Parmi les arguments défavorables à la divulgation, le TUE avait retenu la possibilité d’une atteinte à la protection des intérêts commerciaux d’une personne physique ou morale y compris en ce qui concerne la propriété intellectuelle et estimé que la divulgation gratuite des normes « aurait été de nature à affecter concrètement et effectivement les intérêts commerciaux des organismes de normalisation qui sont des « entités privées exerçant une activité économique » (points 65 à 73 de l’arrêt du Tribunal du 14 juillet 2021, affaire T 185/19, Public.Resource.Org, Inc.,Right to Know CLG, établie à Dublin).
Ces arguments ne sont pas retenus par la CJUE
Elle rappelle que les normes harmonisées demandées font partie du droit de l’Union (point 80). L’UE est fondée sur « le principe de l’État de droit, qui exige un accès libre au droit de l’Union pour toutes les personnes physiques ou morales de l’Union, ainsi que la possibilité, pour les justiciables, de connaître sans ambiguïté leurs droits et leurs obligations ». Ceci afin que toute personne qu’une loi vise à protéger puisse « vérifier, dans les limites permises par le droit, que les destinataires des règles édictées par cette loi se conforment de manière effective à celles-ci » (point 81). C’est le cas pour une norme harmonisée qui peut spécifier des droits et des obligations des justiciables (point 82) et à laquelle s’applique le principe de transparence qui fonde le droit d’accès aux documents détenus par le Parlement, le Conseil ou la Commission (point 84) Un intérêt public supérieur justifie donc la divulgation des normes harmonisées sur la sécurité des jouets.
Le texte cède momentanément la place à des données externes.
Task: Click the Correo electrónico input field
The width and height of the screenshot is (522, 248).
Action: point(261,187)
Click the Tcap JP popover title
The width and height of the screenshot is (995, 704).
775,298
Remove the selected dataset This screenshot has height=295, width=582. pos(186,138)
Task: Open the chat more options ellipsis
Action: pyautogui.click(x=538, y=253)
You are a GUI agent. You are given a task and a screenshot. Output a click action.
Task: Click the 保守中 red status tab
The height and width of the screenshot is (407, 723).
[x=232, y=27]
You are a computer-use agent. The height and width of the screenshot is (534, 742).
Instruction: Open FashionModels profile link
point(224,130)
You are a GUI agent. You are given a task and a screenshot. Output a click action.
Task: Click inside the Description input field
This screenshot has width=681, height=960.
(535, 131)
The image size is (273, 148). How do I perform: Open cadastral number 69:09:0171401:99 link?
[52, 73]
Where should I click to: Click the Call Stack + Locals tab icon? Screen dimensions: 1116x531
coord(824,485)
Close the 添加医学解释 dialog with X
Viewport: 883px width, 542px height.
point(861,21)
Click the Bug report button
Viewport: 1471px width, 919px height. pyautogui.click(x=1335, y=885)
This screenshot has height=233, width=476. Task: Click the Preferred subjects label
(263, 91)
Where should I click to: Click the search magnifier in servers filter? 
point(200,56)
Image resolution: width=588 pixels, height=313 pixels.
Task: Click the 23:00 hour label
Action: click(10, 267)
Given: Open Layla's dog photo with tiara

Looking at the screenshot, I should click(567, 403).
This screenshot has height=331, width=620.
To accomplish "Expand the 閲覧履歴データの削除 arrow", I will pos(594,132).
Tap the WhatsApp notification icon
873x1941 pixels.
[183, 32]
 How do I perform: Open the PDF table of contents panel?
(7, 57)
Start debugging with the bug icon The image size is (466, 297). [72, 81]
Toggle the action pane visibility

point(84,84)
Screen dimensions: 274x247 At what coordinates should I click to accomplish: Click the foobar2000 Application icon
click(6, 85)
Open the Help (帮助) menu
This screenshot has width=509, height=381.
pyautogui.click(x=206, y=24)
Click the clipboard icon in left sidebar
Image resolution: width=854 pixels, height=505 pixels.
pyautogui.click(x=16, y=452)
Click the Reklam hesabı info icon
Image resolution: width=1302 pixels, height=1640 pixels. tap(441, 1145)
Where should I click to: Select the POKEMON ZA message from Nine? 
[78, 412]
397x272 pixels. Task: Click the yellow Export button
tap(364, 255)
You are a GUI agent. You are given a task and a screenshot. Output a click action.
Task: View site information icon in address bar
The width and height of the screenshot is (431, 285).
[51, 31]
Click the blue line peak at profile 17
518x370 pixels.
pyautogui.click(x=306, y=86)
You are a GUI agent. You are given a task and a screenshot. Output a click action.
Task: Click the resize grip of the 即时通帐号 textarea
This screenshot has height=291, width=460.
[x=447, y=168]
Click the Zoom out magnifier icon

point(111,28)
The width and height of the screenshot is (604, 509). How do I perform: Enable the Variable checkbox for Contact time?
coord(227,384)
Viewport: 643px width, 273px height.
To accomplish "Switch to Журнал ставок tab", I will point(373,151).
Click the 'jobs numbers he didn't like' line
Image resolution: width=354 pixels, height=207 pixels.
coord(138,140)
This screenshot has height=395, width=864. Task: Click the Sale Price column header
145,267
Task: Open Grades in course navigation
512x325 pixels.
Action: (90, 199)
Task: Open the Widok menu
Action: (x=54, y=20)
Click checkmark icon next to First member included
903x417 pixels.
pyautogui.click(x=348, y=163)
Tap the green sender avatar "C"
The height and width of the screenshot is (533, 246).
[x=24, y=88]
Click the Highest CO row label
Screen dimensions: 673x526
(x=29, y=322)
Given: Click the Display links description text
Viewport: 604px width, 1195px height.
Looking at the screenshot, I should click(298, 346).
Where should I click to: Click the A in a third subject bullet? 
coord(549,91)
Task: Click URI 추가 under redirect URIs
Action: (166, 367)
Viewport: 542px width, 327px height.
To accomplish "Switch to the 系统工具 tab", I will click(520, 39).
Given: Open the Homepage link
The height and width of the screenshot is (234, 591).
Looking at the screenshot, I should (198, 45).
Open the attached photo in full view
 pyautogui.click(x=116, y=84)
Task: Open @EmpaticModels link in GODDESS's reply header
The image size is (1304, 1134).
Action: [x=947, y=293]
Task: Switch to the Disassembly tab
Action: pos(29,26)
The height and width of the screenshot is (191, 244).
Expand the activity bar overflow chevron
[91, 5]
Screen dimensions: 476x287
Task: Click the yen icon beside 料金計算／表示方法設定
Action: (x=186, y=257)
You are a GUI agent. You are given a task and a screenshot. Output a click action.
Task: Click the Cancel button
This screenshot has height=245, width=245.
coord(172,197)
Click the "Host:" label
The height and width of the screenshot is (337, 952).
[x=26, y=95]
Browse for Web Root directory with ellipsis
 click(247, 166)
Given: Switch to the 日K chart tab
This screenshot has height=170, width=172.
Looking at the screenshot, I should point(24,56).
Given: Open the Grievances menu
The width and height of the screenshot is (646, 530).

Dès lors, elles ne peuvent pas rester confidentielles (point 85).
Dispositif
Par ces motifs, la Cour (grande chambre) déclare et arrête :
1) L’arrêt du Tribunal de l’Union européenne du 14 juillet 2021, Public.Resource.Org et Right to Know/Commission (T 185/19), est annulé.
2) La décision C (2019) 639 final de la Commission, du 22 janvier 2019, est annulée.
3) La Commission européenne est condamnée à supporter les dépens afférents tant à la procédure devant le Tribunal de l’Union européenne qu’à celle de pourvoi.
4) Le Comité européen de normalisation (CEN), l’Asociación Española de Normalización (UNE), l’Asociaţia de Standardizare din România (ASRO), l’Association française de normalisation (AFNOR), l’Austrian Standards International (ASI), la British Standards Institution (BSI), le Bureau de normalisation/Bureau voor Normalisatie (NBN), le Dansk Standard (DS), le Deutsches Institut für Normung eV (DIN), le Koninklijk Nederlands Normalisatie Instituut (NEN), la Schweizerische Normen-Vereinigung (SNV), le Standard Norge (SN), la Suomen Standardisoimisliitto ry (SFS), le Svenska institutet för standarder (SIS) et l’Institut za standardizaciju Srbije (ISS) supportent leurs propres dépens afférents tant à la procédure de première instance qu’à la procédure de pourvoi.